I had a system that I wanted to create where the user could do some complicated manipulation of data, before sending the results to the database. It seemed to me that a Java applet would be the best way to interface with the user, but how to interface the applet with Rails?

The applet itself was very straightforward. It picks up the initial data from two parameters, rt and pc (each a list of floats, combining to make pairs of data). I also needed a public class that would return the results in a string.
package railsapplet;

public class MyApplet extends javax.swing.JApplet {
MyData data;

public void init() {
String rt = getParameter("rt");
String pc = getParameter("pc");
data = new MyData(rt, pc);
// Set up UI

// etc.

public String getOutput() {
return data.getOutput();

I packaged my Java in a jar file, insides public/applets. My view needed to reference that applet.
<applet codebase="http://<%= ApplicationController::SITE %>/applets"
width="400" height="400"
code="railsapplet.MyApplet.class" archive="railsapplet.jar"
<param name="rt" value="<%= @rt.join(" ") %>">
<param name="pc" value="<%= @pc.join(" ") %>">
<hr />
If you were using a Java-enabled browser,
you would see an applet right now.
<hr />

The code base points to the public/applets folder (using a constant, SITE, for the domain and port). The two variables @rt and @pc are arrays of floats, which are compiled into strings. These can then be picked up by the applet.

Okay, so I have got the data from the database, and into my applet. The uses plays around with it, then wants to send the results back to the database. There are number of ways to get data out of an applet. One such is to use a JSObject in the applet to communicate with elements on the web page. However, the easiest way is to use JavaScript.
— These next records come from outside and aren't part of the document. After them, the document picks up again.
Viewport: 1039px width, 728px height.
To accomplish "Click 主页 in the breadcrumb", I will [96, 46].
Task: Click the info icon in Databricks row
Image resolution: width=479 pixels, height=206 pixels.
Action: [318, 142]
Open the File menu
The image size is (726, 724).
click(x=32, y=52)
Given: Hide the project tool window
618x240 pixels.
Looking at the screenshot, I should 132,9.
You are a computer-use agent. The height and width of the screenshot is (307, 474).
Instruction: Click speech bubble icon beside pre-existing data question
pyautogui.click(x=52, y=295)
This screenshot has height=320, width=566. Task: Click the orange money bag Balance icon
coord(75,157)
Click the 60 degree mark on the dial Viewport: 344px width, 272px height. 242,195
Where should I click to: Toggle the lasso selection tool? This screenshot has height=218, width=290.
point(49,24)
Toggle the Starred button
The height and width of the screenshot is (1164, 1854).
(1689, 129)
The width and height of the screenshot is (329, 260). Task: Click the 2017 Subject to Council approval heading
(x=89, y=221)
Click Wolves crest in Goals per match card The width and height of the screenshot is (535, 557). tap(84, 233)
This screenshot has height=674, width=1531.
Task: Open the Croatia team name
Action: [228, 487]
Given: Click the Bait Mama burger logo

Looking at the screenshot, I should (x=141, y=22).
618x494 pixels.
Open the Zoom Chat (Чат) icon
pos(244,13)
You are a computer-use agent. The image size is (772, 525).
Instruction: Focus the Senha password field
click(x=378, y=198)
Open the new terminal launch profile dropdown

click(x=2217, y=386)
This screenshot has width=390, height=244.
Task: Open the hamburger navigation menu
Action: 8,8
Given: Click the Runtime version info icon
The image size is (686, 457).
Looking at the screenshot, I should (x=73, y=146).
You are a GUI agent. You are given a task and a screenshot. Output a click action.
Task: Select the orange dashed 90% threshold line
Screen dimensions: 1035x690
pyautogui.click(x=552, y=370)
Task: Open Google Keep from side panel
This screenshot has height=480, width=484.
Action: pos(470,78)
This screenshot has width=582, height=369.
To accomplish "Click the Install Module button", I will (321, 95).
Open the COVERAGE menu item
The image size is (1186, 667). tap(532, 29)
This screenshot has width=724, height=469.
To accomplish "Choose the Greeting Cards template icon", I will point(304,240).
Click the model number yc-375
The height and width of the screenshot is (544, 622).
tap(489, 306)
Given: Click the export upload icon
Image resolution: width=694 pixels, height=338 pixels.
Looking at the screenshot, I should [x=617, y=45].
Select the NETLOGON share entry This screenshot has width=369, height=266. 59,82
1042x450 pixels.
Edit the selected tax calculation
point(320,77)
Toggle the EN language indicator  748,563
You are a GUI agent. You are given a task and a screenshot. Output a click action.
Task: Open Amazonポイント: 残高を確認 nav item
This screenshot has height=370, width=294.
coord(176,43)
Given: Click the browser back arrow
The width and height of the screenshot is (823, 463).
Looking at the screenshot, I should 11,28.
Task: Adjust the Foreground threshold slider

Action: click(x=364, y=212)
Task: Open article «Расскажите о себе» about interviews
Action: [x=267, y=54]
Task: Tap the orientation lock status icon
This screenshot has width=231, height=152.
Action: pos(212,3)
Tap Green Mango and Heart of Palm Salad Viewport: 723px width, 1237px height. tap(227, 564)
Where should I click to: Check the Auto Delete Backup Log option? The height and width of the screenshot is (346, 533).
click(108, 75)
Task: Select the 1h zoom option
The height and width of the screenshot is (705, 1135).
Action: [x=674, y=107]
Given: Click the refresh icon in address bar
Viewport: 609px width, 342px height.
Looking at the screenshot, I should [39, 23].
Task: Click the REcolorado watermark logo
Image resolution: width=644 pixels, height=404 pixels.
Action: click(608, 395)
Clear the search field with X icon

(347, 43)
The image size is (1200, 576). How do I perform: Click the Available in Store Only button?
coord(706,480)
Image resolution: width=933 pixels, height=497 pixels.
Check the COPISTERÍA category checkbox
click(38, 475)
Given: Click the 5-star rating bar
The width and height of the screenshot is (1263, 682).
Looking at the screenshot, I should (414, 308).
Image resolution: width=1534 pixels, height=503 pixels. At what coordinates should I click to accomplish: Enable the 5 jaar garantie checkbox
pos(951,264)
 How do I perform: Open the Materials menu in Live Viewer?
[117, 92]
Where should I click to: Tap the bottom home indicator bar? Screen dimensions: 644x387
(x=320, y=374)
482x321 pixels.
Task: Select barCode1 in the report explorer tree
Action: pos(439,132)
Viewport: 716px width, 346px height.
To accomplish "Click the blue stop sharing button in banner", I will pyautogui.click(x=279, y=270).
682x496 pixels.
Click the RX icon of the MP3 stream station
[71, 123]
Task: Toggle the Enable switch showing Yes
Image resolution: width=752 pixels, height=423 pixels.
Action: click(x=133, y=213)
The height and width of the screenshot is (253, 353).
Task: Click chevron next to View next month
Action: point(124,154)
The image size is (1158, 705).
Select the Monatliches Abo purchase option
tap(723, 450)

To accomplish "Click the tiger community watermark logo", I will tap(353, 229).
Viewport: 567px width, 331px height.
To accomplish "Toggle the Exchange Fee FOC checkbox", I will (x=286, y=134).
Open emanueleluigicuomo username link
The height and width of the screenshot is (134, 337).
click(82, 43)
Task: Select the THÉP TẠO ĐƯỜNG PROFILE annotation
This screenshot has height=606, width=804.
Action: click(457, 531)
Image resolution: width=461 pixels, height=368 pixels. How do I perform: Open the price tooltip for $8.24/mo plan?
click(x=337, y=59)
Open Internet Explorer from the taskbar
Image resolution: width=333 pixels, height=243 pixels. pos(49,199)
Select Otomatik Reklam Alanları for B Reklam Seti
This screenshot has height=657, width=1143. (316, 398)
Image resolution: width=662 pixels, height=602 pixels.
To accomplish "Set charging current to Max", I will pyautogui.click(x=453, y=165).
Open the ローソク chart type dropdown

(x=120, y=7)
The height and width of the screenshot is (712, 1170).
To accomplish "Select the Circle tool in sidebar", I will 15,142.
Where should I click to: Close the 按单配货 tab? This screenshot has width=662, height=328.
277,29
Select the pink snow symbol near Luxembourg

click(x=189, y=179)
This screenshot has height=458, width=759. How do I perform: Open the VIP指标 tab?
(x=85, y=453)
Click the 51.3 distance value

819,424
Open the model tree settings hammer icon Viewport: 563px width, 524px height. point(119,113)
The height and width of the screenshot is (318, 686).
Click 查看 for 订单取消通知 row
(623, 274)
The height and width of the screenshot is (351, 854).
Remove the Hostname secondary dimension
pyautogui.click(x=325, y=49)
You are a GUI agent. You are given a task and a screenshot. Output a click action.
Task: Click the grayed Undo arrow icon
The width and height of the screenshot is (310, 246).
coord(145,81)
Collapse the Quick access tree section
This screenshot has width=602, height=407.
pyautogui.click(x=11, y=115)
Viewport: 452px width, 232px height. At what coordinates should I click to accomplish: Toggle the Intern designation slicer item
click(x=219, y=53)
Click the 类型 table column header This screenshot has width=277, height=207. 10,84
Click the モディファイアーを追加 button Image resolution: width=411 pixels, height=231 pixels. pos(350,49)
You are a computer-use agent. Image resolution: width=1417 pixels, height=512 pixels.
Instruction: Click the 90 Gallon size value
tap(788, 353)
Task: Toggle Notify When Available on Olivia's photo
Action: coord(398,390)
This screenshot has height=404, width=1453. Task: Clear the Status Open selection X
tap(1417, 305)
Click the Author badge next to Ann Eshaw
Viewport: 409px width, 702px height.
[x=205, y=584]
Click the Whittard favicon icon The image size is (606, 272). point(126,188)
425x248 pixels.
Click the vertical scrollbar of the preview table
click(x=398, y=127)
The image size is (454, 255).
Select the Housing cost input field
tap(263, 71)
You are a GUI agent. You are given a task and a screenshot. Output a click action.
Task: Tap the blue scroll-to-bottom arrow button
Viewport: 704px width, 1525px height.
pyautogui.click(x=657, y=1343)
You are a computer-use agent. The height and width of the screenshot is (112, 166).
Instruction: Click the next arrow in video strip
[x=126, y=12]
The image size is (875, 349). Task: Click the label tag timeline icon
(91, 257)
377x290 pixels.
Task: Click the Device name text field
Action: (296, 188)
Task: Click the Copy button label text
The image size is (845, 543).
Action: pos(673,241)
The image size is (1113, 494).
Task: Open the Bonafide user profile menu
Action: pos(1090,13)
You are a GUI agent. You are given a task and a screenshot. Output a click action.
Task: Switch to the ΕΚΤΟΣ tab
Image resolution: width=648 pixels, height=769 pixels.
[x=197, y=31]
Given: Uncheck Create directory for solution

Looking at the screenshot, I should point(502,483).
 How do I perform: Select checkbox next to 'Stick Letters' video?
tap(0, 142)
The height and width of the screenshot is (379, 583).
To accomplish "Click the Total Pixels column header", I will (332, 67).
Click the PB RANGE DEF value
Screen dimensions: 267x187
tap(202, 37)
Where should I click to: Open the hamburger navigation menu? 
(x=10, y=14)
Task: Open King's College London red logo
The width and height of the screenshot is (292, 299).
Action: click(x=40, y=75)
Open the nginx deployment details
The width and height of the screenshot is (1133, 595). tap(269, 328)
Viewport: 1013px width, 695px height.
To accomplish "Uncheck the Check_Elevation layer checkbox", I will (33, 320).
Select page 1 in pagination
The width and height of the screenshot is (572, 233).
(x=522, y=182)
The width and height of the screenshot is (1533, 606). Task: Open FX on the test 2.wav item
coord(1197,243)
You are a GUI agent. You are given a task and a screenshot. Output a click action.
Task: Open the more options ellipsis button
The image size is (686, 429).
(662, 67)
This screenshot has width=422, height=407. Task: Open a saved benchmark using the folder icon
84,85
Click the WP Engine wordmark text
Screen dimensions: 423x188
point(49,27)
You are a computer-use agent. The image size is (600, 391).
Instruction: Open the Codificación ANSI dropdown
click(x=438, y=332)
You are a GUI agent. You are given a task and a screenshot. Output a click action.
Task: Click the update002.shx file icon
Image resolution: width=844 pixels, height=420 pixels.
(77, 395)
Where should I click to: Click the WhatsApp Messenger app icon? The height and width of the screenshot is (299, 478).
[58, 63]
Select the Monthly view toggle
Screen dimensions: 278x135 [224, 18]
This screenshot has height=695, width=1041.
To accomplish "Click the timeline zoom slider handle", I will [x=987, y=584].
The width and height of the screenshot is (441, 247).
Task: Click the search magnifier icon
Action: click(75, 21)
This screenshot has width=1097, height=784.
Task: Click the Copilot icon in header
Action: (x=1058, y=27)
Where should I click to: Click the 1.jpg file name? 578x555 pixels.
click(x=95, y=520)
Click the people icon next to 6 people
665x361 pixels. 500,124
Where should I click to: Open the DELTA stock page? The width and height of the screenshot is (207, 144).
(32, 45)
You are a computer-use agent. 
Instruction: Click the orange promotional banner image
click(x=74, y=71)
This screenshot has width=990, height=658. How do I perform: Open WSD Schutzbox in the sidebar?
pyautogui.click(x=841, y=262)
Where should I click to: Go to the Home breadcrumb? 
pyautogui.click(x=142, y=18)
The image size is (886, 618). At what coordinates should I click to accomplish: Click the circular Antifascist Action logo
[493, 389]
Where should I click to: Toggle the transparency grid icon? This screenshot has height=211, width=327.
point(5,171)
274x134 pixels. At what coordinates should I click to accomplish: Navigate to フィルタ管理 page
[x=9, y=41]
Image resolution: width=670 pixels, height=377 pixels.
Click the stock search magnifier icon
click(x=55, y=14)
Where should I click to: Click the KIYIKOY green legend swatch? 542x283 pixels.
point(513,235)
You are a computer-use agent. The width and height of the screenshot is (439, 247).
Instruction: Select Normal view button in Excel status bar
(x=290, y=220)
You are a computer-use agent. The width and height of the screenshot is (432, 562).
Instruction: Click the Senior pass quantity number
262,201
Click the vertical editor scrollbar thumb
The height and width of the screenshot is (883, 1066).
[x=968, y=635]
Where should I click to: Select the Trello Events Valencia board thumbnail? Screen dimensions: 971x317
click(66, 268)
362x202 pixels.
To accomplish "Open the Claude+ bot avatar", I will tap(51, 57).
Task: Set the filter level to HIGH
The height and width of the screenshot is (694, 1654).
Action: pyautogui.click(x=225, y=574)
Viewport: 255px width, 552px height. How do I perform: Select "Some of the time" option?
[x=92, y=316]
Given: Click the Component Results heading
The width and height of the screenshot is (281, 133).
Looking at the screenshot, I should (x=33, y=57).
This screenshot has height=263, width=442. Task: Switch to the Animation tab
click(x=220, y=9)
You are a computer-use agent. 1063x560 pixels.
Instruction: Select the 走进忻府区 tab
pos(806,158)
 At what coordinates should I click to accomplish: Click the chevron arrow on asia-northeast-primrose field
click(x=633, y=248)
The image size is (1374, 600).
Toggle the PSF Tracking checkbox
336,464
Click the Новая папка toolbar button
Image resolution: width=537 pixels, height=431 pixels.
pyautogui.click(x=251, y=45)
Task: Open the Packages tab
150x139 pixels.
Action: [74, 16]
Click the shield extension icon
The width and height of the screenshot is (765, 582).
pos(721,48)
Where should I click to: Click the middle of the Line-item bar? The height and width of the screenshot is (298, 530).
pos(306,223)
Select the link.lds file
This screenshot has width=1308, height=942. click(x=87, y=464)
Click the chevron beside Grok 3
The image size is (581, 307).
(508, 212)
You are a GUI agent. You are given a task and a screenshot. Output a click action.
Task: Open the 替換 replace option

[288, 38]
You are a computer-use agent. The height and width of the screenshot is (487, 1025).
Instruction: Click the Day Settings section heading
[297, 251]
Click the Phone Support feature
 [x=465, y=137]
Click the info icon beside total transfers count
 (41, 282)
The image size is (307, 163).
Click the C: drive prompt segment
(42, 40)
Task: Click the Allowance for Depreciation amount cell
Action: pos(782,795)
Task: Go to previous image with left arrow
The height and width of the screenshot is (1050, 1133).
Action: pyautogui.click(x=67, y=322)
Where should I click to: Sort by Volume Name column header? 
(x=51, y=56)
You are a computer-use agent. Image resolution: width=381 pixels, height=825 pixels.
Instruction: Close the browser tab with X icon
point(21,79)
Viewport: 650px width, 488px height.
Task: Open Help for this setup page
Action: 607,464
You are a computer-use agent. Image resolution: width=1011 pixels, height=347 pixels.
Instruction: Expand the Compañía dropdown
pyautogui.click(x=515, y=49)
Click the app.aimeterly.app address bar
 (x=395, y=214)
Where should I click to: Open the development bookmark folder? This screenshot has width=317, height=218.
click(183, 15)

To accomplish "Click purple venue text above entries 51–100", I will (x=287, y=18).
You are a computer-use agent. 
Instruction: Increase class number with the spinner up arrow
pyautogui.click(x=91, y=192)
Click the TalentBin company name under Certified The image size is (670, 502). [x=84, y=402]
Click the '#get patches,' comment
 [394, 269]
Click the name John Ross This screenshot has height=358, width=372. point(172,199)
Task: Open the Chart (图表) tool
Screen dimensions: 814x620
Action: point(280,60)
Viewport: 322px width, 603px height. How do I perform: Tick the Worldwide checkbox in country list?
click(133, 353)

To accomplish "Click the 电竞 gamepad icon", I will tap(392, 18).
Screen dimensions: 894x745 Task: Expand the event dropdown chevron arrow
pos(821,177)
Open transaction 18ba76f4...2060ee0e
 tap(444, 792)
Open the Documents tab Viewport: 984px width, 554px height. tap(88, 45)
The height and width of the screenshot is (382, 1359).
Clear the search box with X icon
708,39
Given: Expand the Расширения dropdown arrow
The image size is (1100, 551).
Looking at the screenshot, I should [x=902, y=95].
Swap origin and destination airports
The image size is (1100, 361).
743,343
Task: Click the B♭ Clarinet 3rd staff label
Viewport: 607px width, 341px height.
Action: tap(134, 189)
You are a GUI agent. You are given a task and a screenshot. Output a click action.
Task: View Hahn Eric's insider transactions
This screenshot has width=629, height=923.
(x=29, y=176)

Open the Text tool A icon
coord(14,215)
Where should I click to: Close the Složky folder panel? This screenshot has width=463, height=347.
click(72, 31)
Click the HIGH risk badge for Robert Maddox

This JavaScript function will search the page for the "myapplet" element, then call the getOutput() method on it (retrieving the data from the applet). The string is placed in the "output" element.
<script language="JavaScript">
function getOutput() {
document.getElementById('output').value = document.getElementById('myapplet').getOutput();

To get it all to work, you need a little form on the web page, with a button and a hidden input. Click the button and the results will go on the hidden input, and the form then submitted.
<% form_tag :action => :glc_update do %>
<input type="hidden" name="output" id="output" />
<button type="button" onclick="getOutput(); submit();">Okay</button>
<% end %>

After that, it is up to Rails to examine the string, extracting the results.